News in brief:
Heathrow scrapping free travel zone
Heathrow has decided to scrap a number of free travel options in and around the airport. These trips are subsidised by the airport and it is seeking to reduce its operating costs.
Under HFTZ, the Heathrow Free Travel Zone, buses between terminals and around the perimeter road are free (see the map below).
This is particularly useful when staying at one of the airport hotels, most of which are located on the fringes of the airport and not in walking distance of the terminals.
It now looks like this will be coming to an end. In an email, Heathrow ‘Surface Access Director’ Tony Caccavone said that free travel would be suspended “temporarily”:
“We are temporarily suspending the Heathrow Free Travel Zone and ending some of the subsidies [for airport staff], starting from 1st January 2021. We are hoping some of these changes will be short-lived and are working with transport operators to see if they can continue to offer discounts without our support.”
Implementation appears to be in phases, with some buses beginning to charge in January. The remainder of the routes will start charging later in 2021. By the end of 2021, it sounds like the Heathrow Free Travel Zone will cease to exist.
The announcement also includes a number of changes for those who work at Heathrow, who will see some of their subsidised travel withdrawn. This will inflame tempers further in advance of the proposed staff strikes in December.
JetBlue to launch with Gatwick and Stansted flights
US low-cost but semi-premium carrier JetBlue has been tight-lipped about its plans to launch a transatlantic service to London next year, but the cat is finally out of the bag!
According to slot allocations as spotted by Paxex.aero, the airline has been awarded two slot pairs at both Gatwick and Stansted.
The slot filing suggests that JetBlue will launch double daily flights between Stansted and Boston, whilst Gatwick will see a once-daily flight to New York JFK. It’s not clear what JetBlue intends to do with its other Gatwick slot pair.
It sounds like JetBlue is still hoping that it will be able to acquire some Heathrow slots before the flights launch in Q3 2021. With many airlines flying reduced schedules it may be easier than ever for JetBlue to do so. The question is whether it is worth doing this if there was little hope of getting permanent slots at the airport.
These will be JetBlue’s first European flights and will operate with a brand new Airbus A321LR. These are single aisle aircraft modified for Longer Range operations (hence the LR) and are capable of flying between Western Europe and the Eastern US. It is the same aircraft that Aer Lingus has bought and will use for its forthcoming Manchester-US flights.
Here is JetBlue’s first A321LR in the paintshop:
Whilst JetBlue is technically a low cost carrier, it is known for its ‘Mint’ transcontinental business class cabin offering lie-flat business class seats on flights between the East and West US coasts. Whilst we’ve never tried it, Mint has quite a cult following.

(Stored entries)
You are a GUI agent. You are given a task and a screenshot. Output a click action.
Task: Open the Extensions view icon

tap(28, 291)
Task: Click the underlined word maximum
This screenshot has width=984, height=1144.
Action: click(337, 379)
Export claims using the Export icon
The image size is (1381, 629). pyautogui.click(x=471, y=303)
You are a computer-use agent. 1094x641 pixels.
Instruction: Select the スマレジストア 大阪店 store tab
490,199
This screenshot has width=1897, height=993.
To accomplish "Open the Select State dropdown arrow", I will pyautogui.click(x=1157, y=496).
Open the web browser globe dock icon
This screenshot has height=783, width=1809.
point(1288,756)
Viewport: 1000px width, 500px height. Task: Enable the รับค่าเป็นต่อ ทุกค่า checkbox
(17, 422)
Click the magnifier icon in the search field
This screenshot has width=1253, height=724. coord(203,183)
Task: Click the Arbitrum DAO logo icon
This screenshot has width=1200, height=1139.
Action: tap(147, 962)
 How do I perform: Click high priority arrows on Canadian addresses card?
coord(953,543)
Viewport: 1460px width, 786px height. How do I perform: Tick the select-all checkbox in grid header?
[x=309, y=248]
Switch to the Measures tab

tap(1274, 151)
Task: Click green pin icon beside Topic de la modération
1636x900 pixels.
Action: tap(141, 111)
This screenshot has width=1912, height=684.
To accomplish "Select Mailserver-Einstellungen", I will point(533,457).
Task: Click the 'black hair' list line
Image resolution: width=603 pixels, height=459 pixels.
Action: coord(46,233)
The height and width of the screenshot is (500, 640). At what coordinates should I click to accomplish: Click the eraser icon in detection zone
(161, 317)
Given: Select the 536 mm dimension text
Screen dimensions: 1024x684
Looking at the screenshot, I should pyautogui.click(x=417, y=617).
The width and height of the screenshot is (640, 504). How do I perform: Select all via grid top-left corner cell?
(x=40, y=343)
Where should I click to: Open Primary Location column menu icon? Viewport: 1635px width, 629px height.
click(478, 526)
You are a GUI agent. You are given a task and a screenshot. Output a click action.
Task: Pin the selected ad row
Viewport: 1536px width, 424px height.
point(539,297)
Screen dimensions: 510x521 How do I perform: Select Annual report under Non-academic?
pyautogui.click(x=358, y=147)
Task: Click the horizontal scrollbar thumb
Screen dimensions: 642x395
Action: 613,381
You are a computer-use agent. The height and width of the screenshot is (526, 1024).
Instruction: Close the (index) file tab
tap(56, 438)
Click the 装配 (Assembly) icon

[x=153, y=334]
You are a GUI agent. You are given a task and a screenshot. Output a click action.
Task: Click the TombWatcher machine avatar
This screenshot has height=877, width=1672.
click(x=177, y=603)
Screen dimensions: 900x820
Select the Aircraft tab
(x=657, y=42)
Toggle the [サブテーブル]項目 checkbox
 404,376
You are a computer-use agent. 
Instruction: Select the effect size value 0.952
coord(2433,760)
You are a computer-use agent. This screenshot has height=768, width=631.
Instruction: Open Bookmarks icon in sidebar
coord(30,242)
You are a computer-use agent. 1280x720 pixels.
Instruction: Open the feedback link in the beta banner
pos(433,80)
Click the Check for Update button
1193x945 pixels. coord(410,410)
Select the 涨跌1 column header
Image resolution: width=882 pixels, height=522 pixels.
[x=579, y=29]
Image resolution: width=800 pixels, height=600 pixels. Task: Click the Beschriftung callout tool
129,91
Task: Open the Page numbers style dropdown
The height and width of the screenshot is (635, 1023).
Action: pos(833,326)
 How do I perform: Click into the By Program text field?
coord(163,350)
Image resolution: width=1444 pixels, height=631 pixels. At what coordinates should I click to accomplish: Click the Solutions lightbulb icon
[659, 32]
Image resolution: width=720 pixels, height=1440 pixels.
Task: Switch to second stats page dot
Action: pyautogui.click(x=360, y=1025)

## [To do]
**A)** In the airport news brief, what aircraft will JetBlue use for its first European flights?
**B)** Please carry on the airport news brief from its final sentence about JetBlue's Mint cabin.
The entries are separate material and not part of the airport news brief.

## [Task responses]
**A)** A brand new Airbus A321LR.

**B)**
As part of its international launch, JetBlue is promising to “reimagine” Mint for transatlantic services, offering “premium service at a fraction of fares offered today”.
Lufthansa Group launches Buy on Board…
Lufthansa is ditching its short haul catering in economy and launching Buy on Board, just as British Airways did in 2016. The changes will also apply to SWISS and Austrian and will take effect in Spring 2021.
Historically, Lufthansa has provided free refreshments, snacks or a sandwich on board, depending on the length of flight. This has been replaced by a bottle of water and some hand sanitiser in response to the pandemic. Now we know that the previous ‘full’ service will not return.
We don’t yet know what the buy on board offering will be. In the press release, Lufthansa said the new menu will offer fresh, high quality and regional items.
The Austrian Airlines press release gives a little more away:
“In addition to breakfast options such as a Viennese breakfast, classic, fresh dishes such chicken schnitzel, Kaiserschmarren (sweet cut-up pancakes with raisins) and apple strudel will also be available on the menu. Cold snacks, chips and chocolate and a large selection of soft drinks, coffee, tea and selected alcoholic drinks will round off the new offering.”
Most importantly, it looks like every passenger will get some chocolate “as a gift”!
In general, ‘free’ food on short haul economy flights has deteriorated in recent years and often results in a dull, limp snack or sandwich that probably costs 20p wholesale.
Whilst BA’s decision to move to buy on board undoubtedly cut costs, it also gave us more choice of food rather than having to lump it with whatever cheap snack British Airways thought appropriate.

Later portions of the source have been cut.